Nocturama de Bertrand Bonello a de quoi surprendre, nous prendre en otage pour peu que l’on découvre son sujet, sans le connaître à l’avance, au fur et à mesure. En ceci, il nous semble très important de ne pas vous laisser la moindre idée du dit sujet, pour que vous puissiez en apprécier la première partie comme il se doit, comme si vous plongiez dans un Costa Gavras d’un bon niveau. Mais, par ailleurs, il est objectivement de notre devoir de vous avertir: le sujet est sensible – contemporain et marquant -, très fort même. Le traitement choisi plus encore, il déroute et peut déranger. Faut-il vous en avertir plus précisément, la question demeure … elle est assurément liée à notre jugement de l’oeuvre en elle même, veut-on vous inciter à découvrir Nocturama,  à le ressentir, ou non ?

Bien entendu, vous n’êtes pas sans ignorer que le réalisateur se nomme Bertrand Bonello, et que chacun de ses films précédents aime à traiter un sujet qui divise ou qui heurte, qui fascine également. Quoi qu’il ne soit nullement provocateur sur la forme, bien au contraire – son esthétisme est classieux, velouté -, sur le fond,  difficile d’en dire autant. Le parti pris de Bonello d’effacer systématiquement son propre point de vue, de se jouer d’une forme de voyeurisme – Saint Laurent accorde par exemple une large place aux mœurs-, trouble voire dérange. Son regard peut sembler pervers, interroge systématiquement les perversions.

Si on devait rapprocher son cinéma de celui de Lars Von Trier pourtant, nous ne le ferions pas sur ce terrain de la perversion : l’un use d’une provocation manifeste quand l’autre semble avancer à pas de loup , mais bien sur celui de l’esthétisme et de la recherche formelle. Bonello est avant toute chose un artiste, un auteur qui conçoit le cinéma comme un art, et les réalisateurs ne sont plus si nombreux à penser ainsi !

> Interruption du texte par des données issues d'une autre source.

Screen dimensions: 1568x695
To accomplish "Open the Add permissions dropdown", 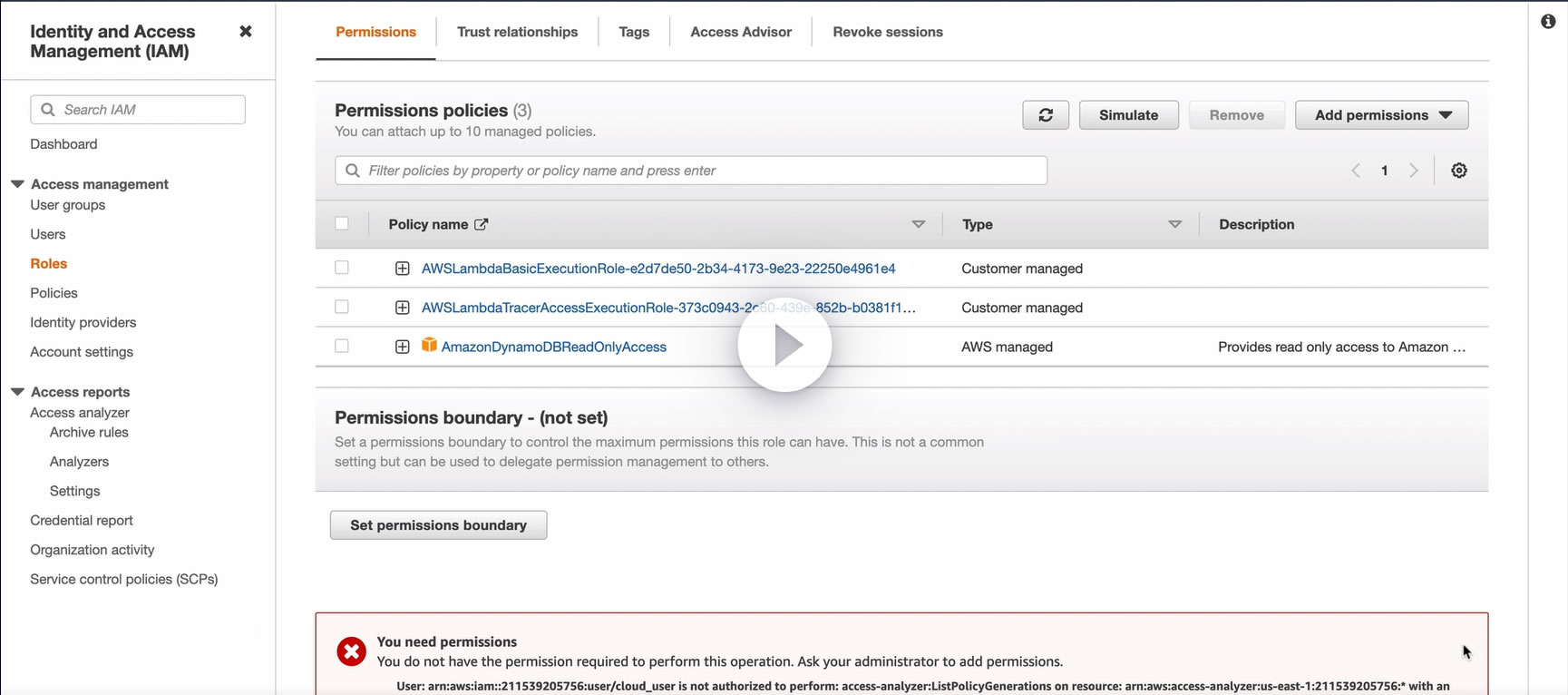I will (x=1381, y=115).
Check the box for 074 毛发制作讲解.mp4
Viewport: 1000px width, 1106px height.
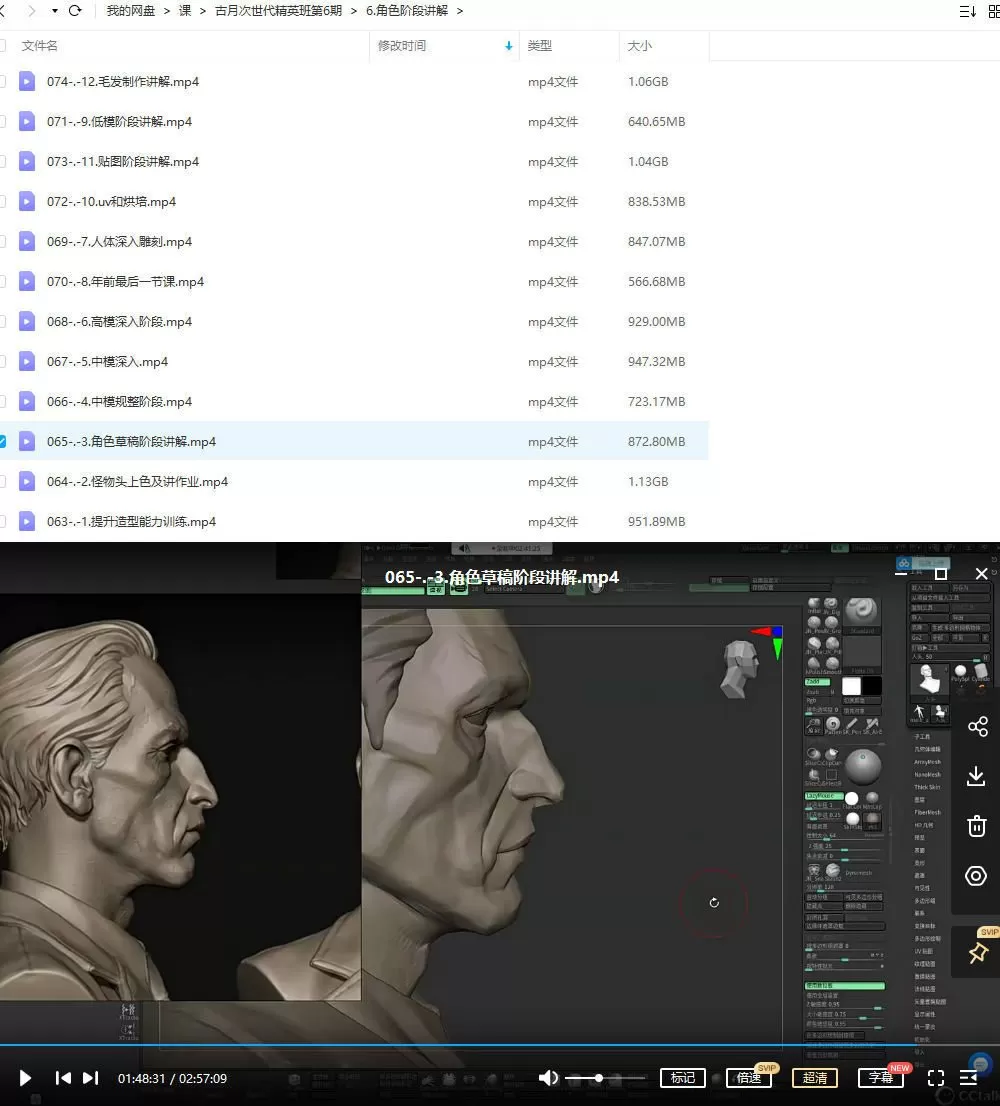click(x=2, y=81)
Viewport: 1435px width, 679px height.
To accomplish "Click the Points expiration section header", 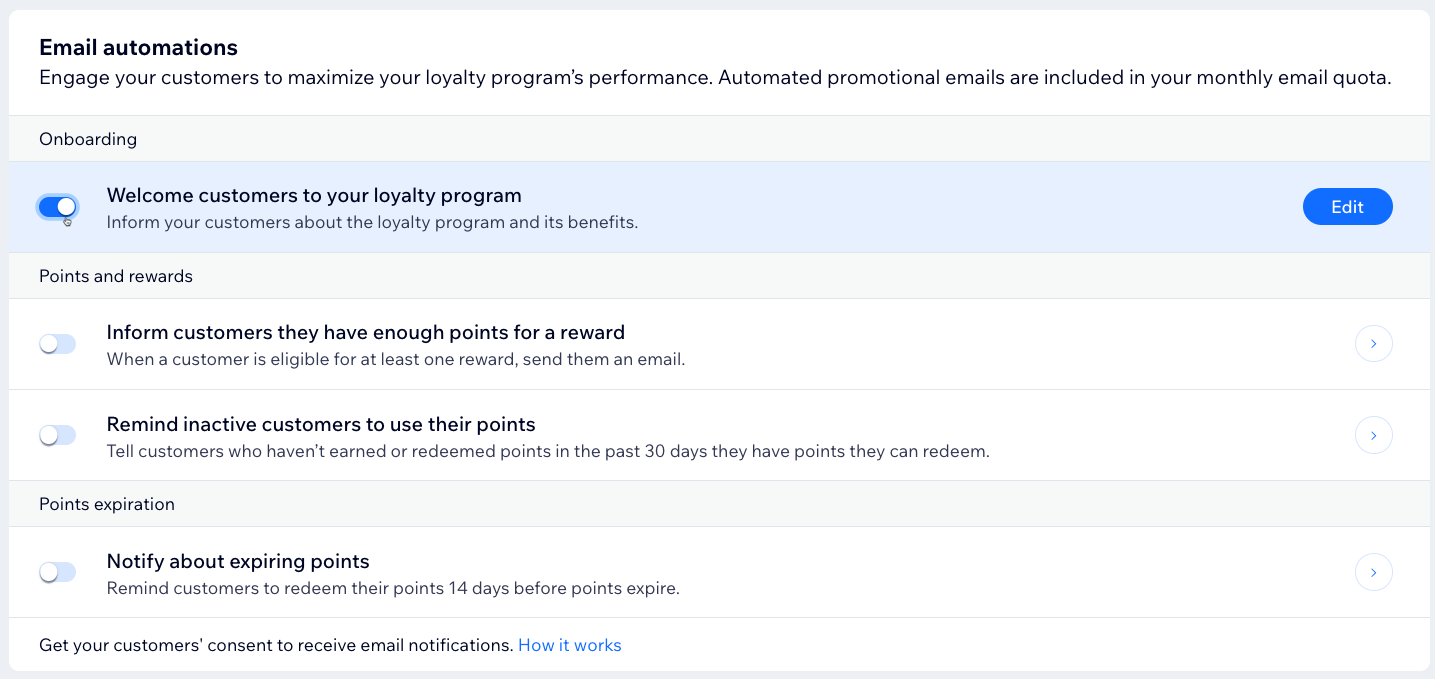I will 107,504.
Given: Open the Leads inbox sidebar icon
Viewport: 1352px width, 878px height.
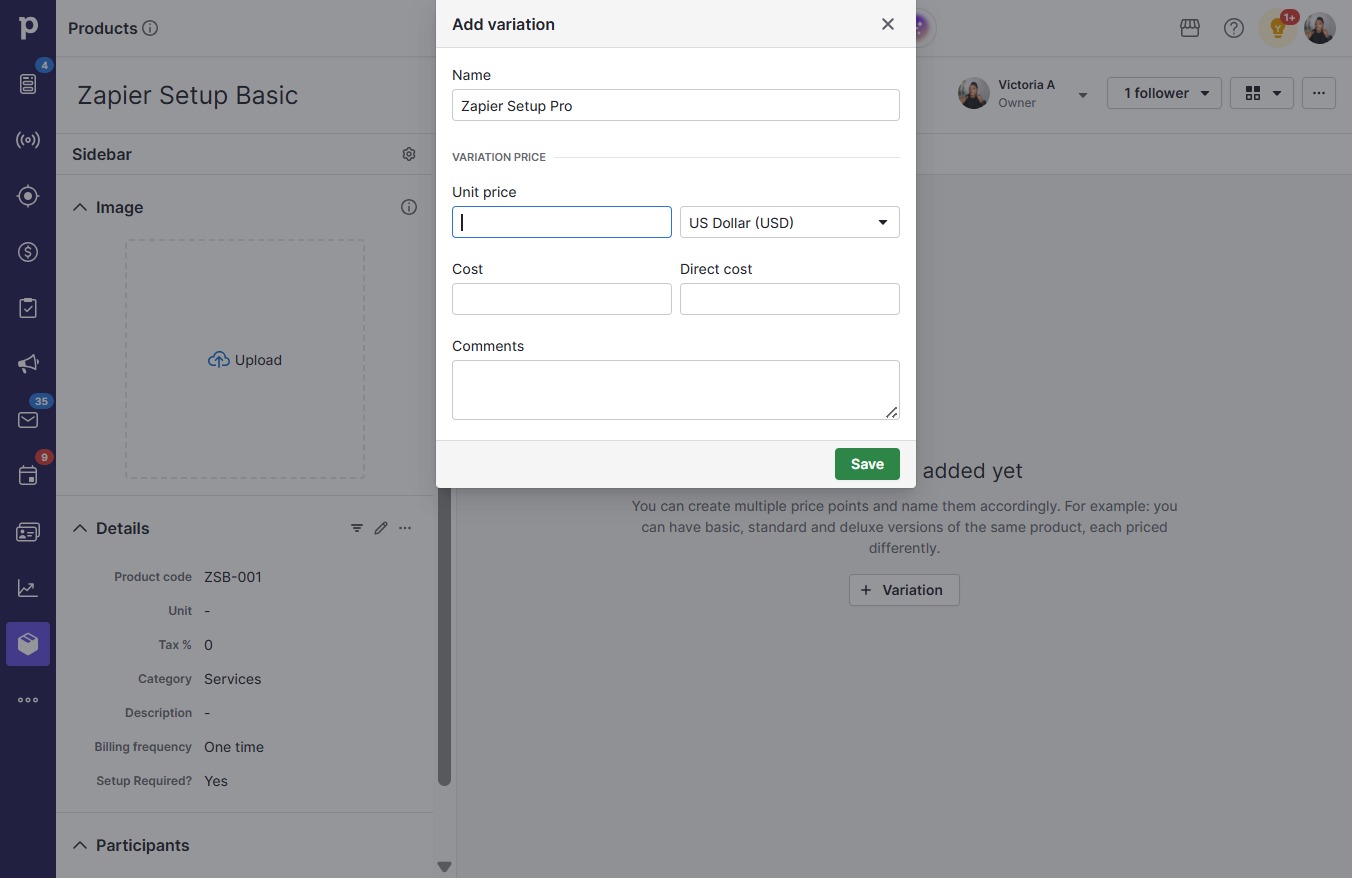Looking at the screenshot, I should (x=28, y=84).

Nocturama est composé en trois actes, tous décortiquent et filent une mécanique parfaitement huilée. Le premier dépeint une organisation d’une très grande précision. Le sujet s’installe, se ressent, façon puzzle dans une première approche puis laisse la place  dans un second temps à une reconstitution. Le second ouvre un espace à l’expression artistique, au cinéma dont on sait Bonello amateur, la mécanique devient alors beaucoup plus désordonnée, l’horlogerie déraille. Le troisième acte répond au premier, clôt le second.

Les faits et gestes, les mouvements sont mis à l’écran. Bonello pense son histoire entièrement sous cet angle là, il omet sciemment de développer les aspects psychologiques, politiques, moraux, philosophiques d’une histoire qui en regorgerait. Le trouble et la peinture sont là. Le spectateur ne doit pas s’interroger sur les motivations nous dit-il, il doit constater le mouvement. Ici se situe la vérité de son cinéma, non dans la motivation de calquer le réel, de l’expliquer, d’en faire ressortir son expressivité. Les personnages se livrent à une chorégraphie orchestrée de main de maître, le récit visuel et sonore opère crescendo, une véritable tension se saisit inexorablement du spectateur, et en même temps, une forme naît.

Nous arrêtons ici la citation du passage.